## Information supplied
# # # # # # #
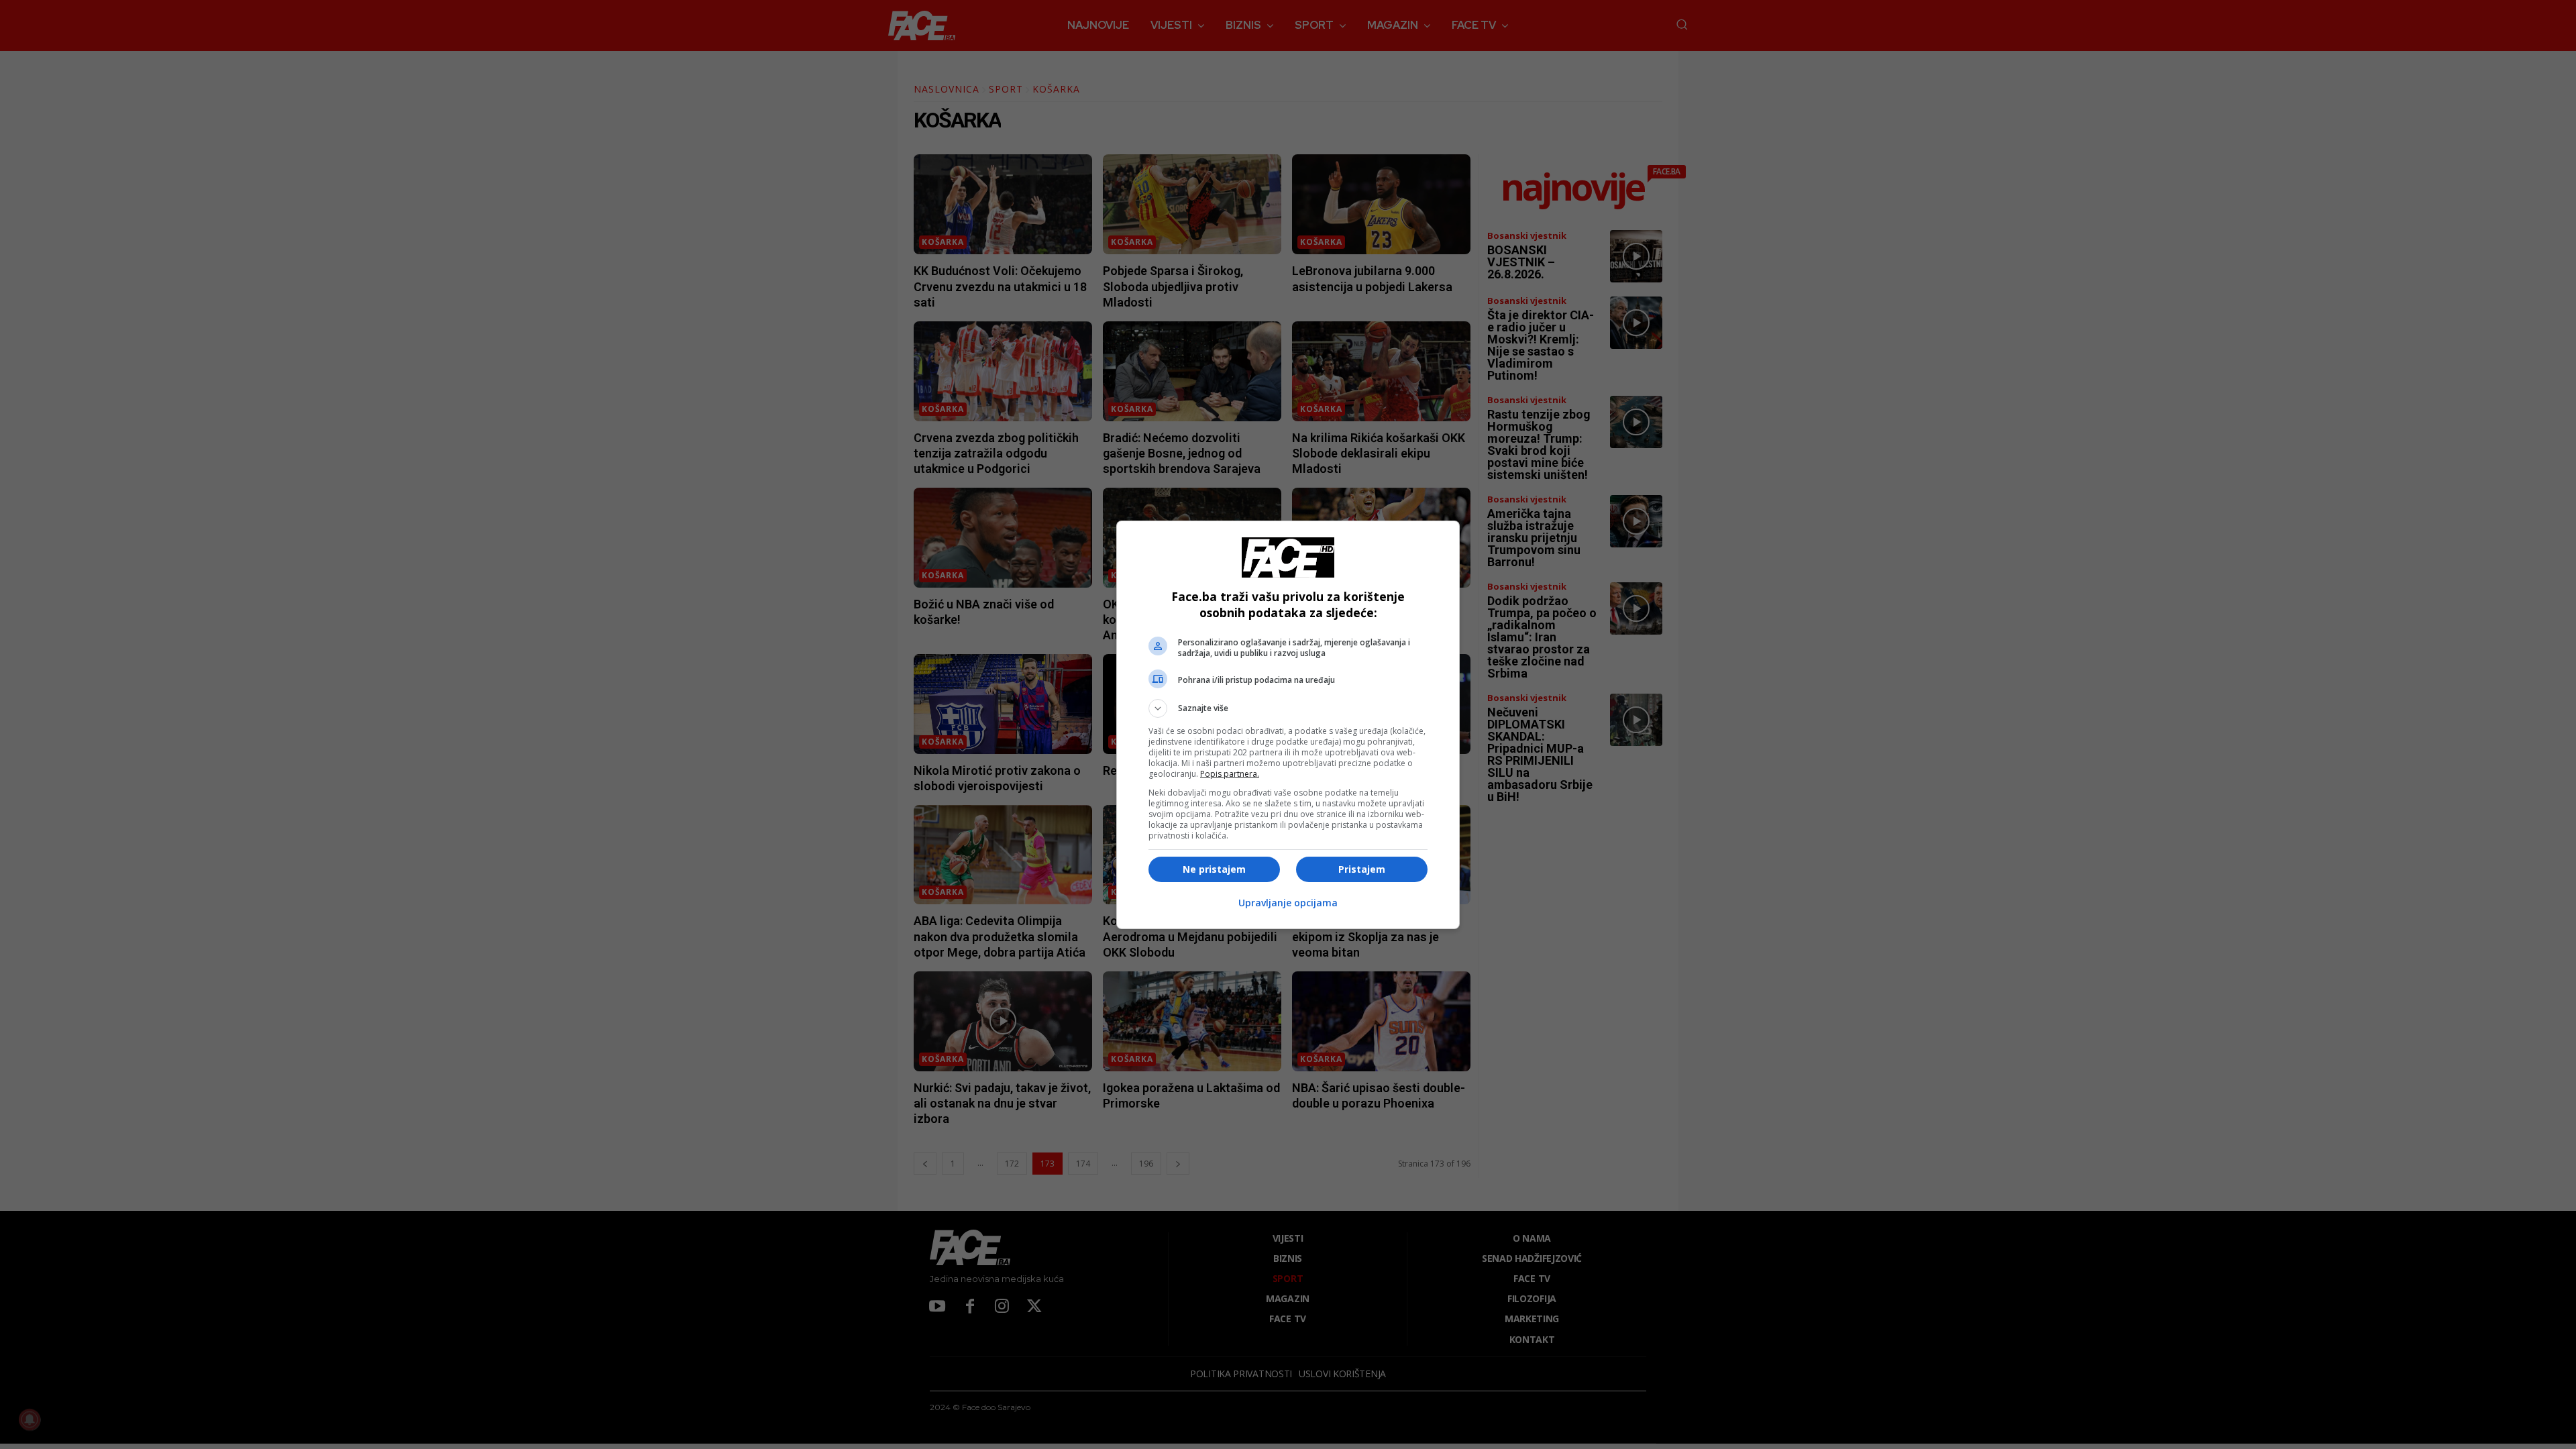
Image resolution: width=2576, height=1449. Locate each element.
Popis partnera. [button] (1229, 774)
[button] (1288, 708)
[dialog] (1288, 725)
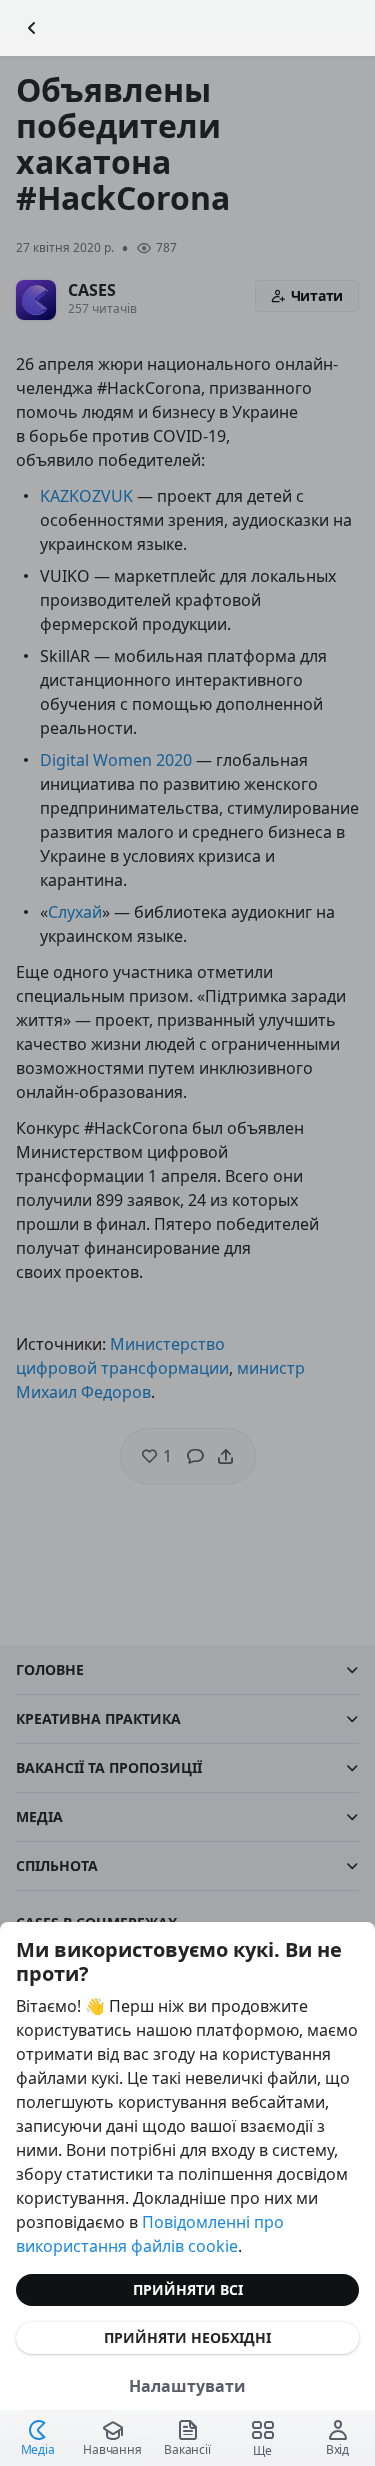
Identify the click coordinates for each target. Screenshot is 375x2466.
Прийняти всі (188, 2289)
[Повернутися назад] (32, 28)
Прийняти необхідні (187, 2337)
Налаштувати (187, 2386)
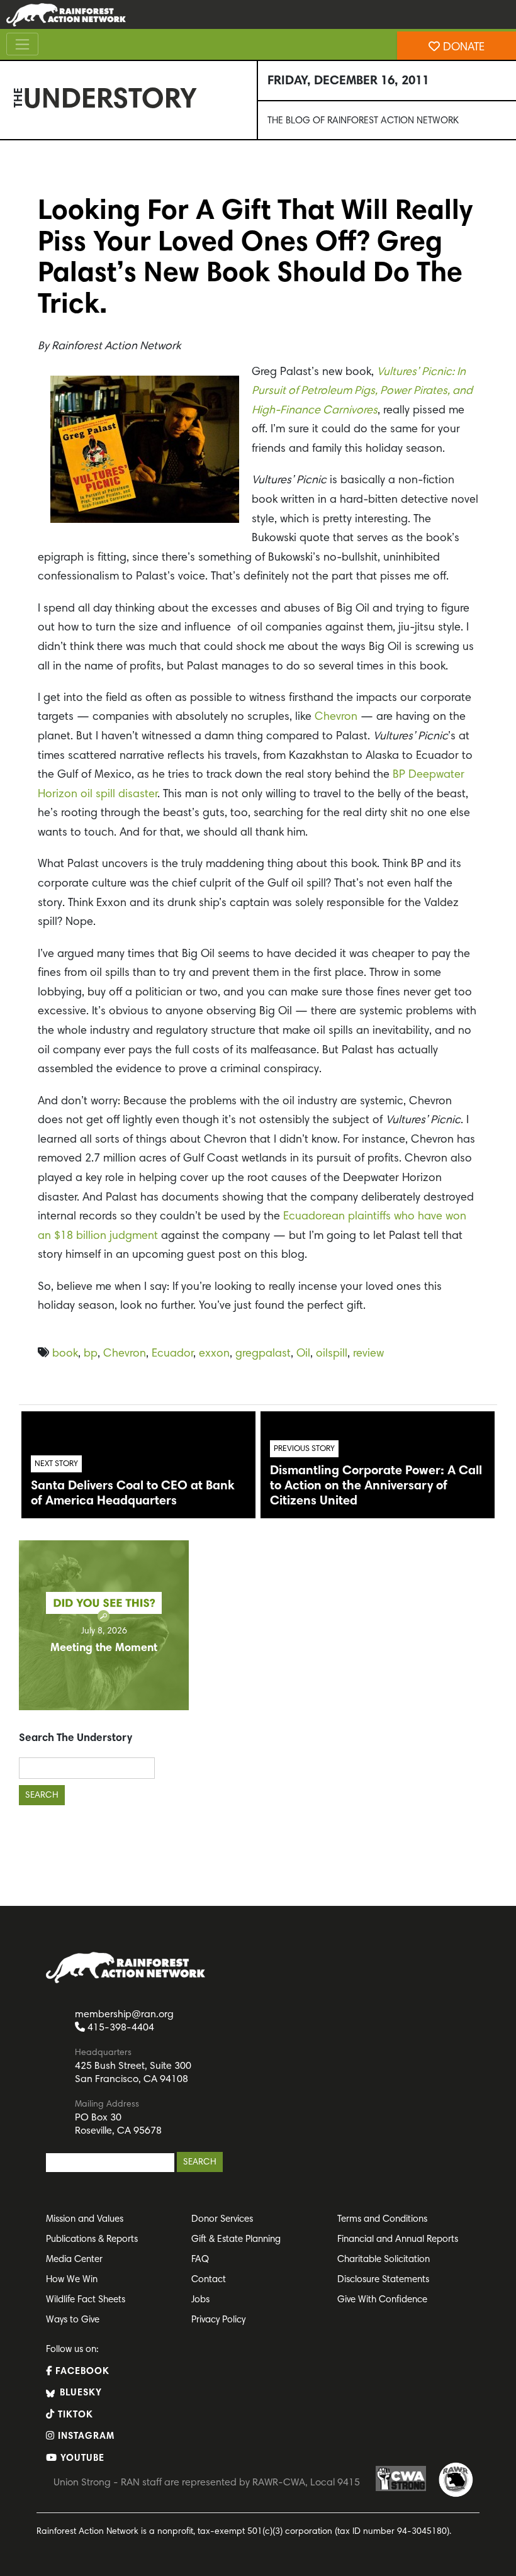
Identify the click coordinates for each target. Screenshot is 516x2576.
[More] (12, 277)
# # # # # # #
## How to complete this task
Using the records above, report each line that contains the word "Identify" by copying it.

## Solved exercise
Identify the click coordinates for each target. Screenshot is 375x2466.
Identify the click coordinates for each target. Screenshot is 516x2576.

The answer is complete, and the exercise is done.